(Item coordinate data)

_____

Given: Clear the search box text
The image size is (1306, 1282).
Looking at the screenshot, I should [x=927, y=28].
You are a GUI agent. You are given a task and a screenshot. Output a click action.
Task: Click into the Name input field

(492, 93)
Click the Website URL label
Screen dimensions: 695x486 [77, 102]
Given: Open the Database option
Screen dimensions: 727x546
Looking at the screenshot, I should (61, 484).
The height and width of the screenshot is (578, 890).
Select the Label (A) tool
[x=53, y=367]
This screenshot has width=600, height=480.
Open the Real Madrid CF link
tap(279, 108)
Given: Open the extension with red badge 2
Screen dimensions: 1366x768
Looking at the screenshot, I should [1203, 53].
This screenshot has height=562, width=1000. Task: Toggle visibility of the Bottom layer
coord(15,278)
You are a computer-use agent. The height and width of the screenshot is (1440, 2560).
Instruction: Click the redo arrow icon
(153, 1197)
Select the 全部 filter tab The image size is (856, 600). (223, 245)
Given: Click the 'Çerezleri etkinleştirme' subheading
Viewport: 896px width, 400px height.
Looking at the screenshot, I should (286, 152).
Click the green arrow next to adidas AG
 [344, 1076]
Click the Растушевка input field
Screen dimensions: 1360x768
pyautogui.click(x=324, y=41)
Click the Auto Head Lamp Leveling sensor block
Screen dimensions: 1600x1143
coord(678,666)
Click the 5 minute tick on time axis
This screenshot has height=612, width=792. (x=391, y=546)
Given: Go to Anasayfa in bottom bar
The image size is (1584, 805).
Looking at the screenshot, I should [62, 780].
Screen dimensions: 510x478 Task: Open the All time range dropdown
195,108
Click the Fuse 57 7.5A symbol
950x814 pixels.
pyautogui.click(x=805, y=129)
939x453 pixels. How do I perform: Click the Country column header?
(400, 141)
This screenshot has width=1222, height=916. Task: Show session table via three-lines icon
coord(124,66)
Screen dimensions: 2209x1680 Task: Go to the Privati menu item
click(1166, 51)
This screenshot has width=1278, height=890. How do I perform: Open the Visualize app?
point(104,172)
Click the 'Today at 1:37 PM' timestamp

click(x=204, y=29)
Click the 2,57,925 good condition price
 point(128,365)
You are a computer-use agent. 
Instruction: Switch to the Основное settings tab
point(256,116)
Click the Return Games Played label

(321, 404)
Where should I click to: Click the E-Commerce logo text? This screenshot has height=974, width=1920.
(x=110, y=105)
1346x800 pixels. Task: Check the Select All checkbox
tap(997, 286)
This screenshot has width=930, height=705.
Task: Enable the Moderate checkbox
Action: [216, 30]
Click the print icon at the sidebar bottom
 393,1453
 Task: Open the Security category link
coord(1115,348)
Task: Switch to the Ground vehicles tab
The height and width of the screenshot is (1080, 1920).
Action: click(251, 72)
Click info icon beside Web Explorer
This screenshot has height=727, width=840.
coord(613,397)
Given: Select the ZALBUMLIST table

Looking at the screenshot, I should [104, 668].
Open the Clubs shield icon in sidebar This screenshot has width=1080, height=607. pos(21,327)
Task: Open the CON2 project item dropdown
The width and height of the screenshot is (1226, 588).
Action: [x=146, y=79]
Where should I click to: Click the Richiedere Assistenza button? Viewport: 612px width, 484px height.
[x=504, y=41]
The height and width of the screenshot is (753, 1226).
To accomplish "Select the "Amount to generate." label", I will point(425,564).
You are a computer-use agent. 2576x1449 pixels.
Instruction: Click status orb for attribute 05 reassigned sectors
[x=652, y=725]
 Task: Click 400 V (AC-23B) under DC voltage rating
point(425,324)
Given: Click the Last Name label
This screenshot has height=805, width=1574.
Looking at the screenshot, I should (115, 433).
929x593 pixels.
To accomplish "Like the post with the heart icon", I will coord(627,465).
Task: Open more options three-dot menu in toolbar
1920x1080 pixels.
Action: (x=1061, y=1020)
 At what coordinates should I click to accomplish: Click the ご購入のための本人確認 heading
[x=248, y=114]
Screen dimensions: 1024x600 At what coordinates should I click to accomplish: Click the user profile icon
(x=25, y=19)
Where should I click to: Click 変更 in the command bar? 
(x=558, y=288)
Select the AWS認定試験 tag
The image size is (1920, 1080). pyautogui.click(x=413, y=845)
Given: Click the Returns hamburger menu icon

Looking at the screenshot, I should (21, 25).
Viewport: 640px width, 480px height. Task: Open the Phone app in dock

_____

[WHAT NEEDS TO BE DONE]
Transcribe the rows above without alteration, starting at the line containing "Screen dimensions: 2209x1680" and ending at the line containing "Action: [x=146, y=79]", including both of those lines.

[RESULT FOR THIS TASK]
Screen dimensions: 2209x1680 Task: Go to the Privati menu item
click(1166, 51)
This screenshot has width=1278, height=890. How do I perform: Open the Visualize app?
point(104,172)
Click the 'Today at 1:37 PM' timestamp

click(x=204, y=29)
Click the 2,57,925 good condition price
 point(128,365)
You are a computer-use agent. 
Instruction: Switch to the Основное settings tab
point(256,116)
Click the Return Games Played label

(321, 404)
Where should I click to: Click the E-Commerce logo text? This screenshot has height=974, width=1920.
(x=110, y=105)
1346x800 pixels. Task: Check the Select All checkbox
tap(997, 286)
This screenshot has width=930, height=705.
Task: Enable the Moderate checkbox
Action: [216, 30]
Click the print icon at the sidebar bottom
 393,1453
 Task: Open the Security category link
coord(1115,348)
Task: Switch to the Ground vehicles tab
The height and width of the screenshot is (1080, 1920).
Action: click(251, 72)
Click info icon beside Web Explorer
This screenshot has height=727, width=840.
coord(613,397)
Given: Select the ZALBUMLIST table

Looking at the screenshot, I should [104, 668].
Open the Clubs shield icon in sidebar This screenshot has width=1080, height=607. pos(21,327)
Task: Open the CON2 project item dropdown
The width and height of the screenshot is (1226, 588).
Action: [x=146, y=79]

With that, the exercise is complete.